-- Opening Marker --

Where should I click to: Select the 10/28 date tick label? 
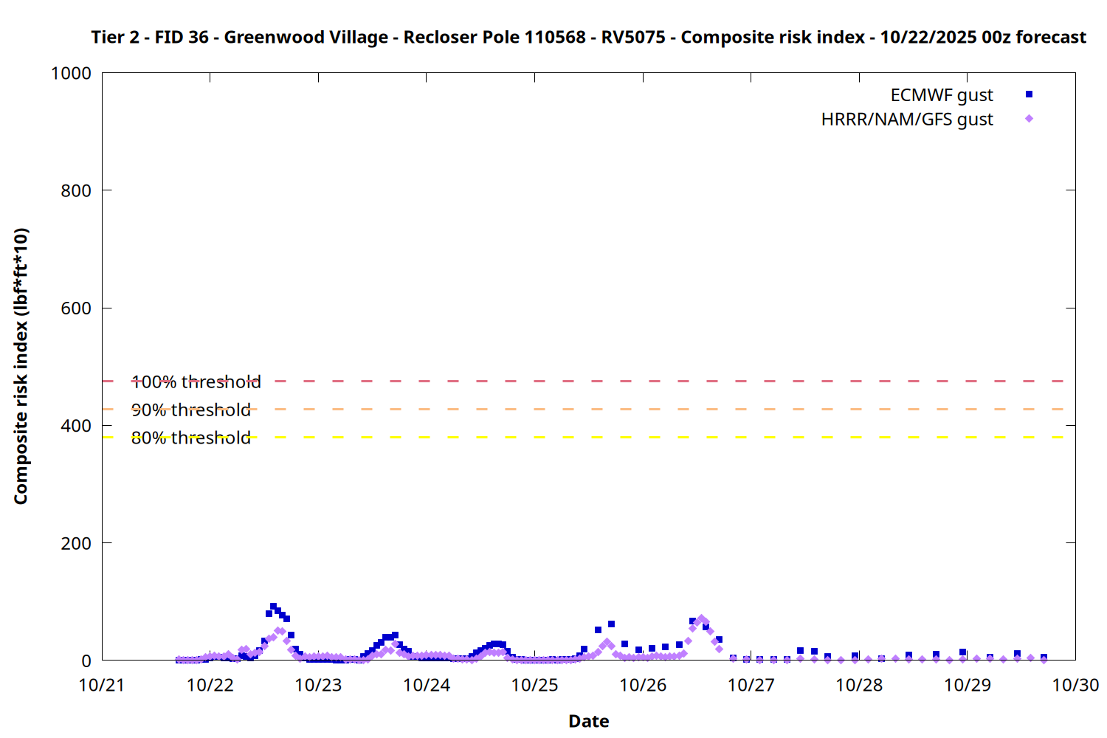(859, 685)
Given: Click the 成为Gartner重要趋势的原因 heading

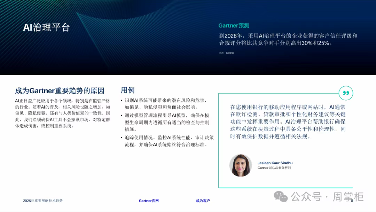Looking at the screenshot, I should point(60,91).
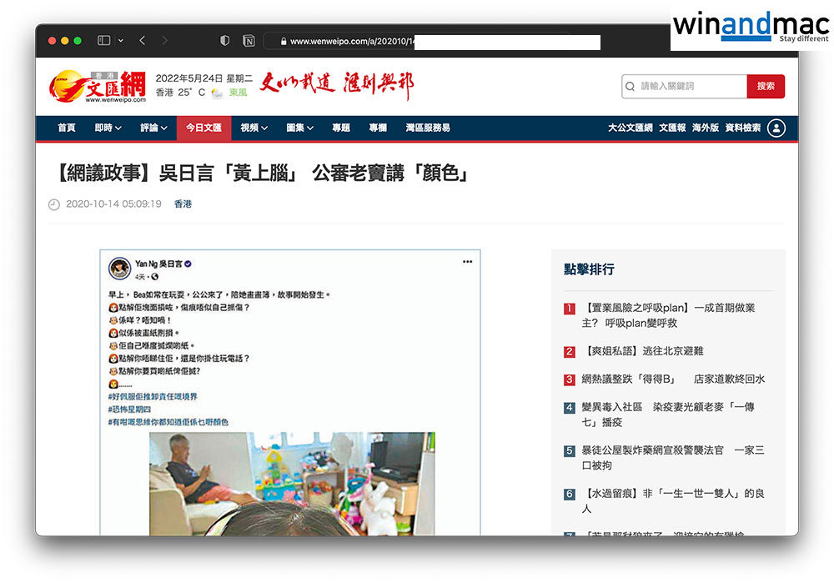This screenshot has width=834, height=583.
Task: Click the browser address bar URL
Action: pyautogui.click(x=350, y=41)
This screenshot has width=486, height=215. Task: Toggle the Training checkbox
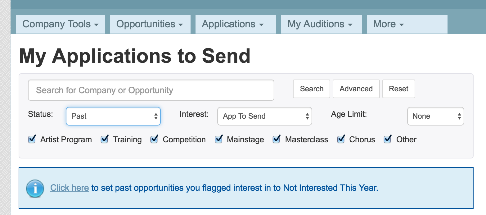(x=105, y=139)
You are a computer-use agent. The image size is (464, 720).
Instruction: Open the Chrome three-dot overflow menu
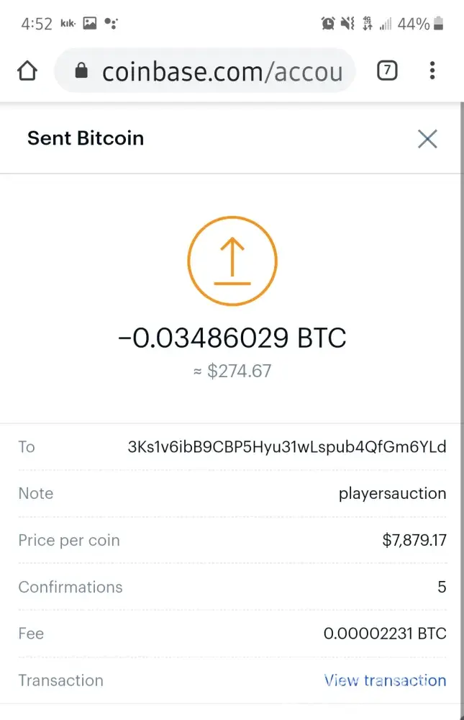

-- Closing Marker --

#### [AIM OF THE TASK]
Could you set down every entry above exactly as it stands, with no images?

#### [WORKED SOLUTION]
Where should I click to: Select the 10/28 date tick label? 
(859, 685)
Given: Click the 成为Gartner重要趋势的原因 heading

Looking at the screenshot, I should point(60,91).
This screenshot has width=834, height=583.
Task: Click the browser address bar URL
Action: pyautogui.click(x=350, y=41)
This screenshot has width=486, height=215. Task: Toggle the Training checkbox
(x=105, y=139)
You are a computer-use agent. The image size is (464, 720).
Instruction: Open the Chrome three-dot overflow menu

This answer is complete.